**Exercise instructions**
Which lines of the data hold the word "give"? Copy all of them.

Records drawn from a dataset
>>>>>

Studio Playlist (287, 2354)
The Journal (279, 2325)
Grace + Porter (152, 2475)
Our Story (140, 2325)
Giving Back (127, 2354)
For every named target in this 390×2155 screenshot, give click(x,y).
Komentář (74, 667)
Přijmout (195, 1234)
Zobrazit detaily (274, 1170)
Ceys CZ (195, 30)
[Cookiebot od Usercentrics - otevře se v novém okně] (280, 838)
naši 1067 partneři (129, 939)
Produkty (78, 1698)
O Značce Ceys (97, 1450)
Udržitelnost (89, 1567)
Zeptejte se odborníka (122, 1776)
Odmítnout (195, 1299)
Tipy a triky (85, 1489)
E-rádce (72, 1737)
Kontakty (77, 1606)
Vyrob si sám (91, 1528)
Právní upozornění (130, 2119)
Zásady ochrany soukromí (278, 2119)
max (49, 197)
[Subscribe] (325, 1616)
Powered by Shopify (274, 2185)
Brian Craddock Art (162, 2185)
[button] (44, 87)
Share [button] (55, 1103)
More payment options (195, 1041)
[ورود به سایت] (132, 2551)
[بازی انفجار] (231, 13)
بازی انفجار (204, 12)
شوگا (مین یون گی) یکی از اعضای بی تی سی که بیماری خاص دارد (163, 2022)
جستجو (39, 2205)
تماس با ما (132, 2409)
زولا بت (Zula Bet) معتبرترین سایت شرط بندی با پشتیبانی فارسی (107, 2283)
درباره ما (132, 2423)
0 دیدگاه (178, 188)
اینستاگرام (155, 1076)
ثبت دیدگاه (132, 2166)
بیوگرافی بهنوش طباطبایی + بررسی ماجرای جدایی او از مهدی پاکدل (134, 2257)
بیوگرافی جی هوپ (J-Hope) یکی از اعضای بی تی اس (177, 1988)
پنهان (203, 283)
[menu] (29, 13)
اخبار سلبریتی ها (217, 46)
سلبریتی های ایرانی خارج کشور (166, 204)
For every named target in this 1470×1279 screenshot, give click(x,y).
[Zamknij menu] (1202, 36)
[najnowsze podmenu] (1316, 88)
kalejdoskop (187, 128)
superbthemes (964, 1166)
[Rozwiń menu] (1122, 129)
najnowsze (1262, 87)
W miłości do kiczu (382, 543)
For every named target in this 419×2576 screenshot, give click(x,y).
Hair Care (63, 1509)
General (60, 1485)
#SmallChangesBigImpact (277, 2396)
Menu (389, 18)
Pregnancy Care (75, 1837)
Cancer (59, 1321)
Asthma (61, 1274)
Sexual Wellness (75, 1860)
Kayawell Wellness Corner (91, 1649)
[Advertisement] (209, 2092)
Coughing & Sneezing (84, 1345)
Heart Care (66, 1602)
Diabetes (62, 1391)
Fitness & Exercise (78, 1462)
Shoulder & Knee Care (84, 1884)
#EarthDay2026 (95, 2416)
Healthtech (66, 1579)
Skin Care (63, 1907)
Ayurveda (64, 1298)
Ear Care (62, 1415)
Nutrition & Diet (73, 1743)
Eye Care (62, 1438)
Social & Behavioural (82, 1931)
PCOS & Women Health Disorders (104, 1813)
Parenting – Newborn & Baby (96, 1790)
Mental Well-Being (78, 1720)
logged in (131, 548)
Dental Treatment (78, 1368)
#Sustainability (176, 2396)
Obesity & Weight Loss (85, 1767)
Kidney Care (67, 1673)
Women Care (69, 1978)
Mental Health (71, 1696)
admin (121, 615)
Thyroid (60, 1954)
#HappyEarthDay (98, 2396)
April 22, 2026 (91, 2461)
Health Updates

<<<<<

**Task response**
For every named target in this 390×2155 screenshot, give click(x,y).
For every named target in this 1470×1279 screenshot, give click(x,y).
For every named target in this 419×2576 screenshot, give click(x,y).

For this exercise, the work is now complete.